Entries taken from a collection
§
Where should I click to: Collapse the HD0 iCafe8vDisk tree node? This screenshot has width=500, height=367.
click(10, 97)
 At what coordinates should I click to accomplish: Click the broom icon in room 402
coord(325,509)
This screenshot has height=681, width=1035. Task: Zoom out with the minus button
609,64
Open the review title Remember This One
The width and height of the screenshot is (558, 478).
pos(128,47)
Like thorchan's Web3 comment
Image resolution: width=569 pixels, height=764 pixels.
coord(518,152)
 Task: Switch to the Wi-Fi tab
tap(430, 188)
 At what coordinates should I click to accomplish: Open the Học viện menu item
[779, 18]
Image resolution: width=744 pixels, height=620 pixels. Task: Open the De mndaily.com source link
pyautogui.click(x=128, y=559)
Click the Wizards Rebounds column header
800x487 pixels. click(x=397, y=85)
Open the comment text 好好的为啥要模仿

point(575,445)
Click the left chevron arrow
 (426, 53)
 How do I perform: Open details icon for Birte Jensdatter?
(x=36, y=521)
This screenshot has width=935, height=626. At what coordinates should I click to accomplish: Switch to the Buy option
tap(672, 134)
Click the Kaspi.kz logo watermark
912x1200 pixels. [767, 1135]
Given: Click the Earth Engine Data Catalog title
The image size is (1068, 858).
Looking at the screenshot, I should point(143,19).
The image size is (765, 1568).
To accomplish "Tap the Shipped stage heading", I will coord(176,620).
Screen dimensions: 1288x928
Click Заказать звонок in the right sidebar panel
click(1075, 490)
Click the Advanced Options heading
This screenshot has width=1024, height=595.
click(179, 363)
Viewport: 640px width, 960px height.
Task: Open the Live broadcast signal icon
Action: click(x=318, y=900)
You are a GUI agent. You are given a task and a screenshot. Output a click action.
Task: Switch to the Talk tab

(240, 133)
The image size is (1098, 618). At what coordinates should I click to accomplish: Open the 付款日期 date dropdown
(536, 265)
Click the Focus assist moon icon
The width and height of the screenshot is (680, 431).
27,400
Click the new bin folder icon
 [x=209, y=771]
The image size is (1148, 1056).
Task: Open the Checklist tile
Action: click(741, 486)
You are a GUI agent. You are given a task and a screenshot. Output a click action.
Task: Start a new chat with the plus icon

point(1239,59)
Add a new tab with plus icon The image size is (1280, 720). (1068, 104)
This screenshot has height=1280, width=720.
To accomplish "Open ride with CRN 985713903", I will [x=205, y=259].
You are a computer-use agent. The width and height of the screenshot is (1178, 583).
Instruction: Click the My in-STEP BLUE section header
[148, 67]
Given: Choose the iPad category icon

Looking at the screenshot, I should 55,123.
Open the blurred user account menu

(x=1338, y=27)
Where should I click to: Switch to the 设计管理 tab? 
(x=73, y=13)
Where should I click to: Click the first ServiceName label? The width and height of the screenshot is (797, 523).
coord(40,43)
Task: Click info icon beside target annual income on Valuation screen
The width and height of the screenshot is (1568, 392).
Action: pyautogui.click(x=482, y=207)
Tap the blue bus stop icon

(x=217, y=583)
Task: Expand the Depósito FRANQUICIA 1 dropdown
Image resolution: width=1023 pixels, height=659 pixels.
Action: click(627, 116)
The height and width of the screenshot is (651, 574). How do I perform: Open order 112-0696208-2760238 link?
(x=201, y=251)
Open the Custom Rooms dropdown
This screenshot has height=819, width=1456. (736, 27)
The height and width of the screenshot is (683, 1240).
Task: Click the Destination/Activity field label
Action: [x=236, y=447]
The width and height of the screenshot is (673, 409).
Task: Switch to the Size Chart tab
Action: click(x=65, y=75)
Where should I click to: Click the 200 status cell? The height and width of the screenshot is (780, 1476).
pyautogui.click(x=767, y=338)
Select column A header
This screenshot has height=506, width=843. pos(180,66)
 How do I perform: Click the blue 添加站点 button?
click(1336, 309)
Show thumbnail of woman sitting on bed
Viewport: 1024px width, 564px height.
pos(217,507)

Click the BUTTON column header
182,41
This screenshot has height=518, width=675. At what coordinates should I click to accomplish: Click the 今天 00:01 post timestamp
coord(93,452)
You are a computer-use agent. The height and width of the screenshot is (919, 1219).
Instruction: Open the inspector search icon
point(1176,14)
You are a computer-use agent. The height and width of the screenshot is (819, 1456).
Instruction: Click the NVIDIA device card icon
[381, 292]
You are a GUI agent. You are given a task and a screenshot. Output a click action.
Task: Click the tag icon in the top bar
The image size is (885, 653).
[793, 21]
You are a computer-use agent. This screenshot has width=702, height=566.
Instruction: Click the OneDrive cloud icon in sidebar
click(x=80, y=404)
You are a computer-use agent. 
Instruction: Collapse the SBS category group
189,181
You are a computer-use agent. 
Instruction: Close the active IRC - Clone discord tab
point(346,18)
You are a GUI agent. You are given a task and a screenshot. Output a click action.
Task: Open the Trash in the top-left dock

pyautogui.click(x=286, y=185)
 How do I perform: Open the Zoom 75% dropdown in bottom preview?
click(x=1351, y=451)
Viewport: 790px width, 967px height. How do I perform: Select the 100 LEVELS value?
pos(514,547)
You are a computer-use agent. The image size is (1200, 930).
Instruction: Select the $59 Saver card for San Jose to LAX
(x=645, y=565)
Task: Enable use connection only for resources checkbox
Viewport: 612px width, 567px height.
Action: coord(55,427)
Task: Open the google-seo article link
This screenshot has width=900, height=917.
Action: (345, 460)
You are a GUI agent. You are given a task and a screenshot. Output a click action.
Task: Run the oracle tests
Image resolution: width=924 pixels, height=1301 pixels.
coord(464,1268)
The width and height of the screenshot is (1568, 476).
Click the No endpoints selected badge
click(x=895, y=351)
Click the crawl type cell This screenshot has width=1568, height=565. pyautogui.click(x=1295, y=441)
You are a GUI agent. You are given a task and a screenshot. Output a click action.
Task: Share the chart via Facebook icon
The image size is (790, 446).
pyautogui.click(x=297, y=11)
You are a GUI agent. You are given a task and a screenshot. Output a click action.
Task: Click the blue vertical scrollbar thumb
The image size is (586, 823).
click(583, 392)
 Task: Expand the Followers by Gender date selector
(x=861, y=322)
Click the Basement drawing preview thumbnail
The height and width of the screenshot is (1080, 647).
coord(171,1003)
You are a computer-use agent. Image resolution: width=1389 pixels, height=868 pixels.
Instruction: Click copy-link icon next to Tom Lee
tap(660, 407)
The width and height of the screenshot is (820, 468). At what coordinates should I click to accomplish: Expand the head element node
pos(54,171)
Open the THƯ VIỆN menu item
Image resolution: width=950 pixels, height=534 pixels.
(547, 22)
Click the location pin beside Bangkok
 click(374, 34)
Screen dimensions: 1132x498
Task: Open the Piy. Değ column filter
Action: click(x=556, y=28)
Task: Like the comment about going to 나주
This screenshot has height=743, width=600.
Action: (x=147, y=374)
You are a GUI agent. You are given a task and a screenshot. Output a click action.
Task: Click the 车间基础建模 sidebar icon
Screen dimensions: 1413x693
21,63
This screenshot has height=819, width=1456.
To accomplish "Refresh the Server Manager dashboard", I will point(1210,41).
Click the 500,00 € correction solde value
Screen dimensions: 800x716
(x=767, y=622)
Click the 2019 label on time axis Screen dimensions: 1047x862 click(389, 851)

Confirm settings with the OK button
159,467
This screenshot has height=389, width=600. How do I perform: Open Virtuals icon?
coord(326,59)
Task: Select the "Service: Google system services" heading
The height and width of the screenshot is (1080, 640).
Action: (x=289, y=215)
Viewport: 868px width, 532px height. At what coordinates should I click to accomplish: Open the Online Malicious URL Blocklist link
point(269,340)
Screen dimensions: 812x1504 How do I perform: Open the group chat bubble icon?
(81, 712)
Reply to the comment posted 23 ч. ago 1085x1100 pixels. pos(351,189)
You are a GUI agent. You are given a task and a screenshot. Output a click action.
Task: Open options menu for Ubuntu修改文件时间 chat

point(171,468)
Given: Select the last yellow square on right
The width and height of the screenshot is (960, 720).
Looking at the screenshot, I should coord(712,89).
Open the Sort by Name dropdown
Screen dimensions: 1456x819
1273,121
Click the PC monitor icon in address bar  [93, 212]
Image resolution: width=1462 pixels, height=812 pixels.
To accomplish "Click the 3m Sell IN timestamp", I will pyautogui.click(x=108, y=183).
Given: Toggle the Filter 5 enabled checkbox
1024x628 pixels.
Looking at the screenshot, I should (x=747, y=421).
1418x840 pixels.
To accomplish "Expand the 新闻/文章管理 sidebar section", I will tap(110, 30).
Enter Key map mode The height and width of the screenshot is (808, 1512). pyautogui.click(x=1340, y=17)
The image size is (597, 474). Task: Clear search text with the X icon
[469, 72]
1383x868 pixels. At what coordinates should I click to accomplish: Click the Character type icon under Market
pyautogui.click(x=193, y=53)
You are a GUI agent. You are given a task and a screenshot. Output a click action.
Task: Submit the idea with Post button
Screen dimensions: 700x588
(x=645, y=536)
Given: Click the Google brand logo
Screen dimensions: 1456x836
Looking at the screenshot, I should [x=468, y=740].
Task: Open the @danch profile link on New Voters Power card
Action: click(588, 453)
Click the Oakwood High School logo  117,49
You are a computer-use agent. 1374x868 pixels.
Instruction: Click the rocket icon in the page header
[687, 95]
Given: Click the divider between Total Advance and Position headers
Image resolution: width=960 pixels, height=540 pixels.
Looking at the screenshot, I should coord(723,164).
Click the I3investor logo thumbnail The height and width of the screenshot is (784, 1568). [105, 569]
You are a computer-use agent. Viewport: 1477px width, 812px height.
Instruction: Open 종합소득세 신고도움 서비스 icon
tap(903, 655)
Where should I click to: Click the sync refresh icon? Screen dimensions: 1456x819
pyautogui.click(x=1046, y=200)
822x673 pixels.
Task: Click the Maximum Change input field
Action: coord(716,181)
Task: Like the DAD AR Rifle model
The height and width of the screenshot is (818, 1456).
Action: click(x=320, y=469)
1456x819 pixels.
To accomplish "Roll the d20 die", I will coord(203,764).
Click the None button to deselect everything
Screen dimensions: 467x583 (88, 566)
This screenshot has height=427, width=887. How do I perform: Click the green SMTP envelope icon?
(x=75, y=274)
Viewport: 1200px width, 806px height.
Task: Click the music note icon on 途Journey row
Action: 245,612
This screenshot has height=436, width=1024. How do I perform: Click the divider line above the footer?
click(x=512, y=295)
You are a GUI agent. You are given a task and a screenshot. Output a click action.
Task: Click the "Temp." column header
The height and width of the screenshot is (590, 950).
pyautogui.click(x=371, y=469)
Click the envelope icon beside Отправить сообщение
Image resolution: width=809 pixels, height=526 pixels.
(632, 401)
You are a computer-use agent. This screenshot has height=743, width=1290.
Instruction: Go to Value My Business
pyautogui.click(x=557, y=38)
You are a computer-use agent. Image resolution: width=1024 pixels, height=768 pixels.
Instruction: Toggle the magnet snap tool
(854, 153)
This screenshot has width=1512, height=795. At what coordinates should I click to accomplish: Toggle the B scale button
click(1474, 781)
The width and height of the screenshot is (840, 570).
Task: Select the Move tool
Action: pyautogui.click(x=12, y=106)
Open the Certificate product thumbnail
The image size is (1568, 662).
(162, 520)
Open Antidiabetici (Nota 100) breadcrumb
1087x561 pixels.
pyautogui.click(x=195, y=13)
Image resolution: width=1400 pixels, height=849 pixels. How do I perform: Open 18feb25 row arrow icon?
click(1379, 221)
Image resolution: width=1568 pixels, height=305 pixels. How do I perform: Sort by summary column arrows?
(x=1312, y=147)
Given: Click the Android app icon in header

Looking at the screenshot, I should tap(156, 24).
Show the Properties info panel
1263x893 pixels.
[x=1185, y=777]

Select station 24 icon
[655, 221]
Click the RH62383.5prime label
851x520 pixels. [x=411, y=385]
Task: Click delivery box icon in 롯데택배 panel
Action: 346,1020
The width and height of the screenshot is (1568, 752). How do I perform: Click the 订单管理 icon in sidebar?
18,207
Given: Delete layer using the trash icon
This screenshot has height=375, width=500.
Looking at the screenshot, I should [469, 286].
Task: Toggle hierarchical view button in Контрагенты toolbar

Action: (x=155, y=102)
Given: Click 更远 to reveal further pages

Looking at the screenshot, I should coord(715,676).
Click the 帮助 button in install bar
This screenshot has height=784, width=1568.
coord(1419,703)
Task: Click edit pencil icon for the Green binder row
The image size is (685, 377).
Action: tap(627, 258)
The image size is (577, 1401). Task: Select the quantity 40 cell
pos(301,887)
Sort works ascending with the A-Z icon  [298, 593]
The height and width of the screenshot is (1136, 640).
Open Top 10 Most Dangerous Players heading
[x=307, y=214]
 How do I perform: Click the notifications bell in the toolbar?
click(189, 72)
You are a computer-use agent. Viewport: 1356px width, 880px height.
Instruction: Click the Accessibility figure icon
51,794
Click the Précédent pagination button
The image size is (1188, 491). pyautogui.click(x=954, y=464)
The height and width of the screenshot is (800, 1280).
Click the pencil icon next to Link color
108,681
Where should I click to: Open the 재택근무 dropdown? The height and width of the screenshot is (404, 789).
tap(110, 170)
§
§ Given request:
Rewrite the listing from its first line through the line containing "pyautogui.click(x=128, y=559)", putting "Bluetooth" in place of "Wi-Fi" and leaving everything else as it is.

§ Response for this exercise:
Where should I click to: Collapse the HD0 iCafe8vDisk tree node? This screenshot has width=500, height=367.
click(10, 97)
 At what coordinates should I click to accomplish: Click the broom icon in room 402
coord(325,509)
This screenshot has height=681, width=1035. Task: Zoom out with the minus button
609,64
Open the review title Remember This One
The width and height of the screenshot is (558, 478).
pos(128,47)
Like thorchan's Web3 comment
Image resolution: width=569 pixels, height=764 pixels.
coord(518,152)
 Task: Switch to the Bluetooth tab
tap(430, 188)
 At what coordinates should I click to accomplish: Open the Học viện menu item
[779, 18]
Image resolution: width=744 pixels, height=620 pixels. Task: Open the De mndaily.com source link
pyautogui.click(x=128, y=559)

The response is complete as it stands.